Unused prescriptions must be disposed of carefully to prevent pets, kids, and other people from ingesting them. You should not, however, dispose of this medication in the toilet. Instead, utilising a medicine take-back programme is the easiest approach to get rid of your medication. To find out about take-back programmes in your area, speak with your pharmacist or the garbage/recycling department in your city. If you do not have access to a take-back programme, see the FDA’s Safe Disposal of Medications website at http://goo.gl/c4Rm4p for additional information.
Although many containers (such as weekly pill minders and those for eye drops, creams, patches, and inhalers) are not child-resistant and are simple for young children to open, it is crucial to keep all medications out of sight and out of reach of children. Always lock safety caps and promptly stash medication up and away from young children where it is out of their sight and reach to prevent poisoning. http://www.upandaway.org
In case of emergency/overdose
Call the poison control hotline at 1-800-222-1222 in the event of an overdose. Moreover, information can be found online at https://www.poisonhelp.org/help. Call 911 right once if the person has collapsed, experienced a seizure, is having difficulty breathing, or cannot be roused.

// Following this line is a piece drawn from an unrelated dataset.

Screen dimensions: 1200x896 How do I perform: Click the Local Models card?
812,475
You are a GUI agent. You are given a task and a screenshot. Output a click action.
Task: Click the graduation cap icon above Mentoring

What other information should I know?
Keep all of your appointments with your physician and the lab. When you stand up after sitting or lying down, especially when you first start taking entacapone, you can feel faint. Make sure to stand up slowly, especially after sitting or lying down for a while, to avoid this issue.
Your urine may turn brownish-orange after using entacapone. This effect is typical and harmless.
No one else should take your medication. Any queries you may have regarding prescription refills should be directed to your chemist.
You should keep a written record of every medication you take, including any over-the-counter (OTC) items, prescription drugs, and dietary supplements like vitamins and minerals. This list should be brought with you whenever you see a doctor or are admitted to the hospital. You should always have this information with you in case of emergencies.